====== RAW RECORDS

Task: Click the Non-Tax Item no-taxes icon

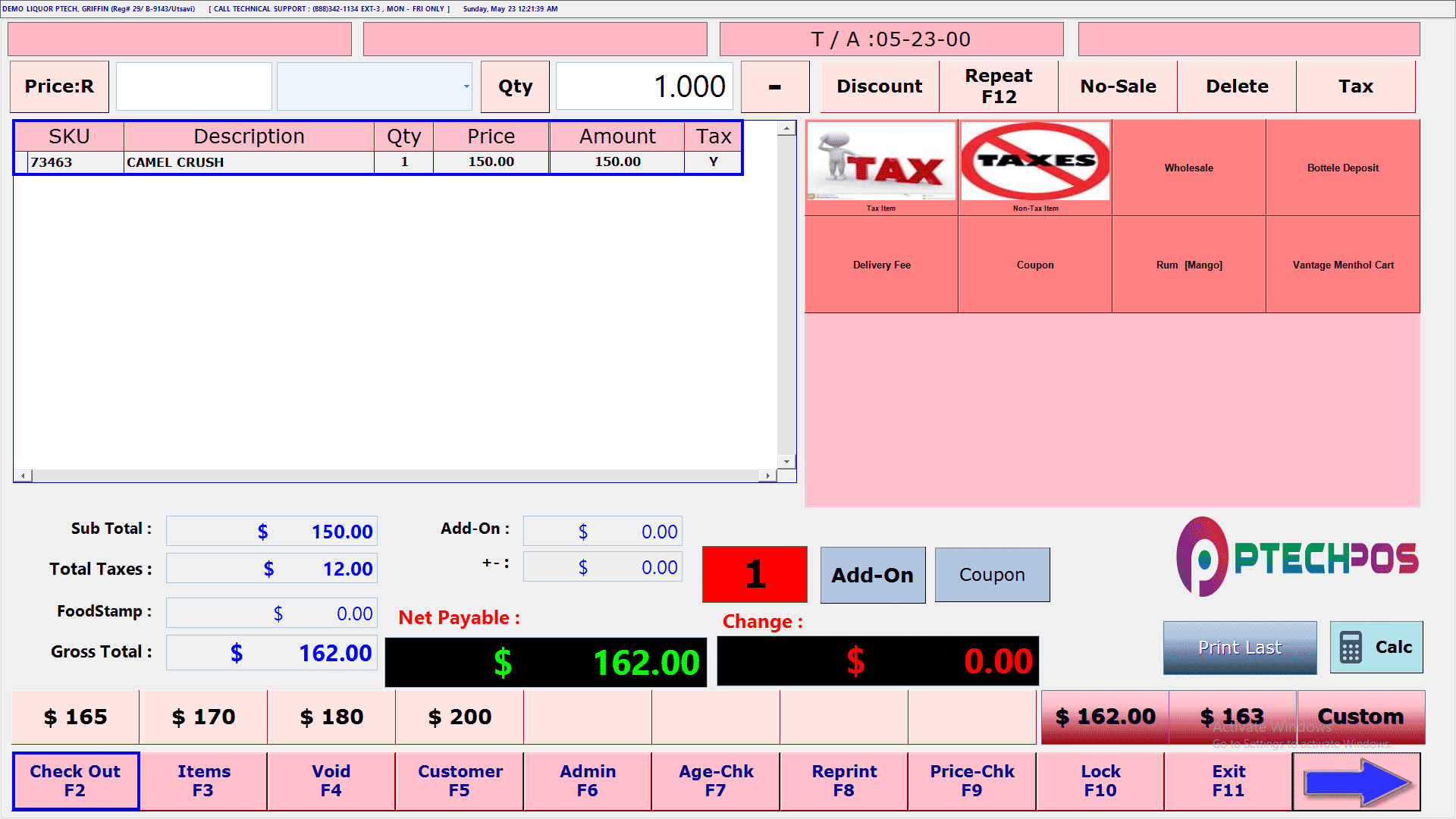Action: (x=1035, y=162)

============
====== RAW RECORDS

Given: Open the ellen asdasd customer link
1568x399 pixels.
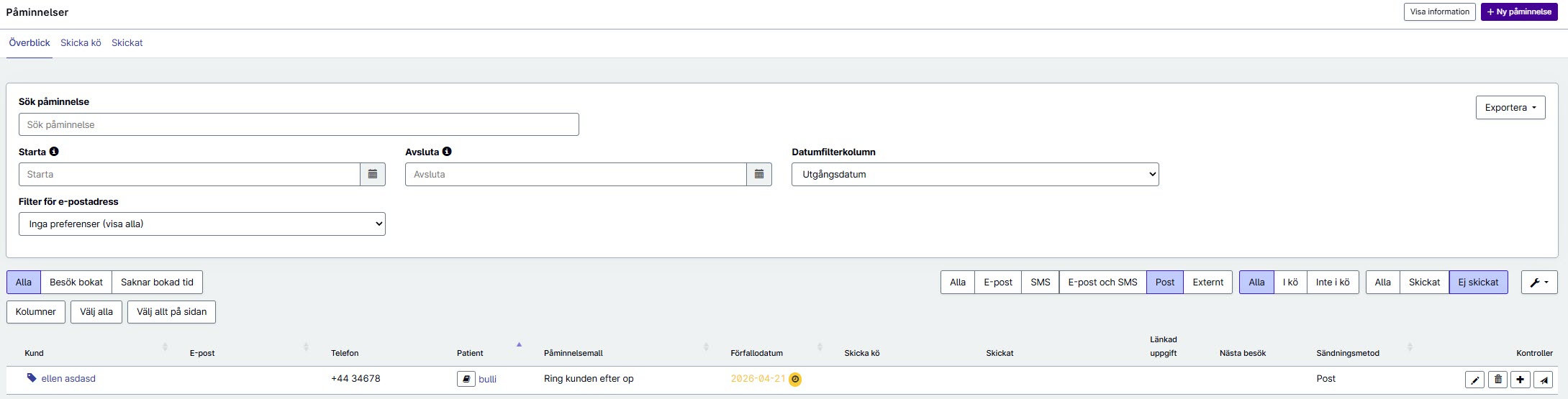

============
====== RAW RECORDS

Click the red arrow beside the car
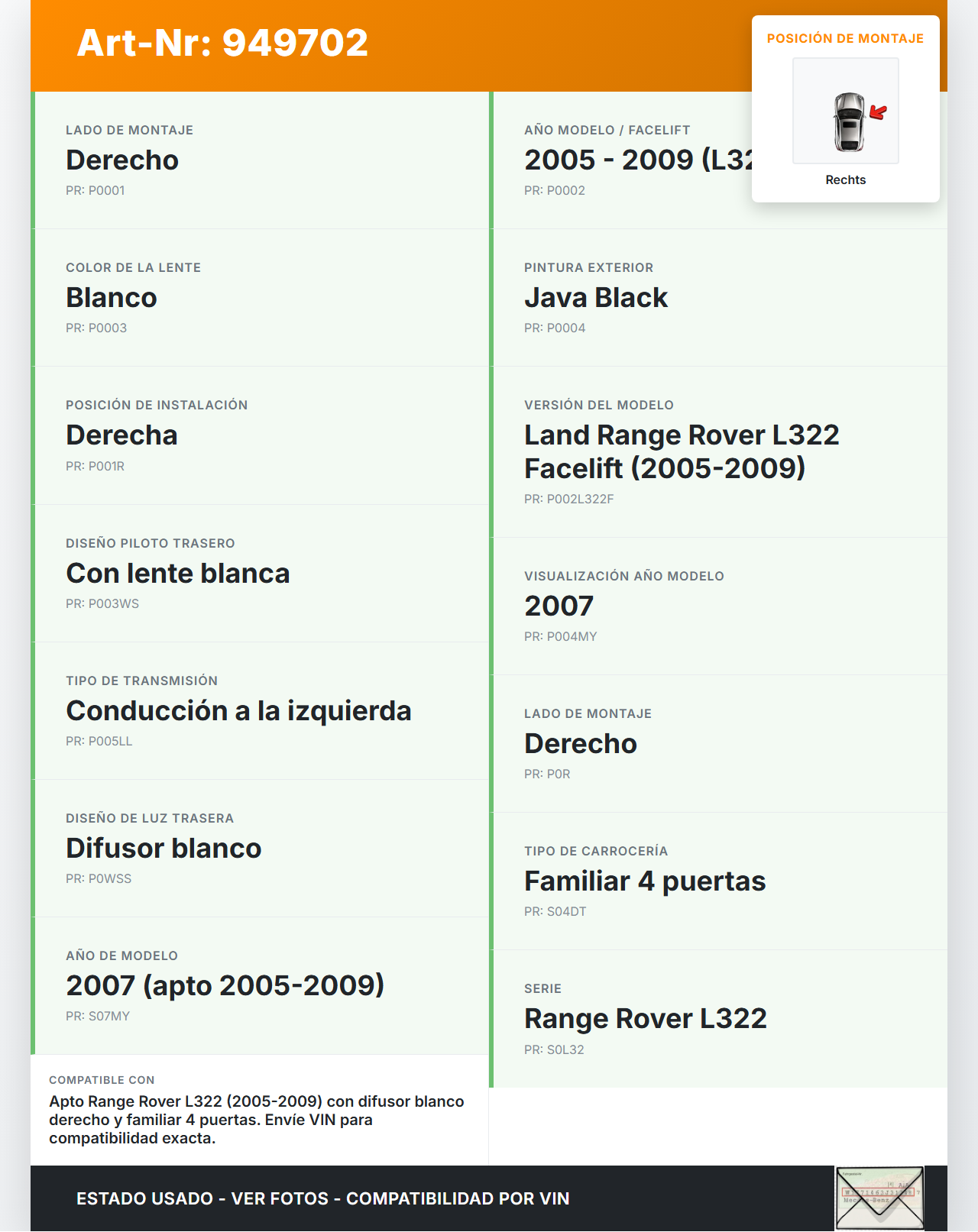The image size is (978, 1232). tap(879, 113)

============

▸ WORK TO DO: Count the lines in the listing that contain the string "Click", where case matters. Reply with the number only.

▸ THE RESPONSE: 2